Text shown:
▼
Reflections and Memories


“The first Blue Moon in June festival, in 2007,” Sanders said, looking back, “was definitely one of the greatest and most diverse shows I’ve ever attended or participated in.” The festival was Loco Gnosis main summer festival enacted as an ode to the Trans-Love Energies collective of the late 60’s in Detroit. “Most of all, it’s just been great to watch Loco Gnosis grow from this tiny germ into an amazing conglomerate and essential force in the Detroit underground. Vive le Loco Gnosis!”



“Another one of the best shows I can remember was the Blowout, a couple years ago,” said Ross, “when Pinkeye played Miles Davis, Yoko Ono and the Necks. There has always been a sense of Dionysian-drunken-revelry and flat-out insane fun at Loco Gnosis shows, and I don’t expect the five-year shows to be any different.”


Friday and Saturday, Loco Gnosis hosts two separate celebratory concerts, one at the Park Bar in Detroit, and the next night at Woodruff’s in Ypsilanti.
▲
Exercise instructions:
1. Please copy the text about Loco Gnosis from "Friday and Saturday, Loco" to "Woodruff’s in Ypsilanti.".
2. According to the text about Loco Gnosis, in what year was the first Blue Moon in June festival held?
Rely only on the text about Loco Gnosis.

Data excerpt:
▼
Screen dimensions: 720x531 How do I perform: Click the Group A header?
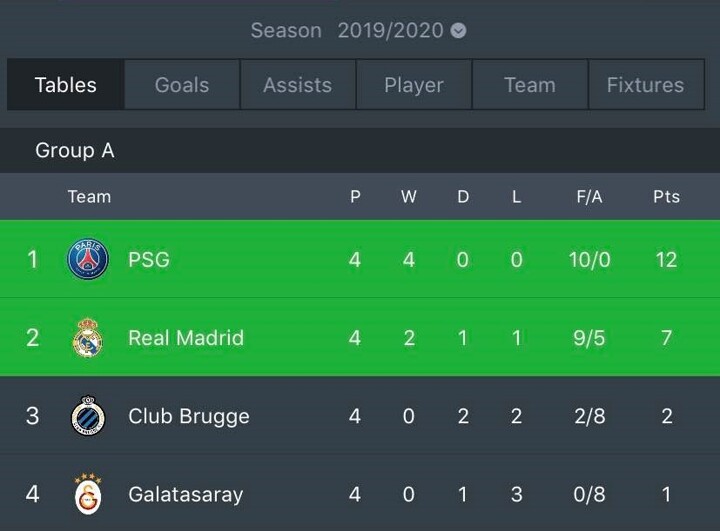pos(75,150)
▲
Solution list:
1.
Friday and Saturday, Loco Gnosis hosts two separate celebratory concerts, one at the Park Bar in Detroit, and the next night at Woodruff’s in Ypsilanti.

2. 2007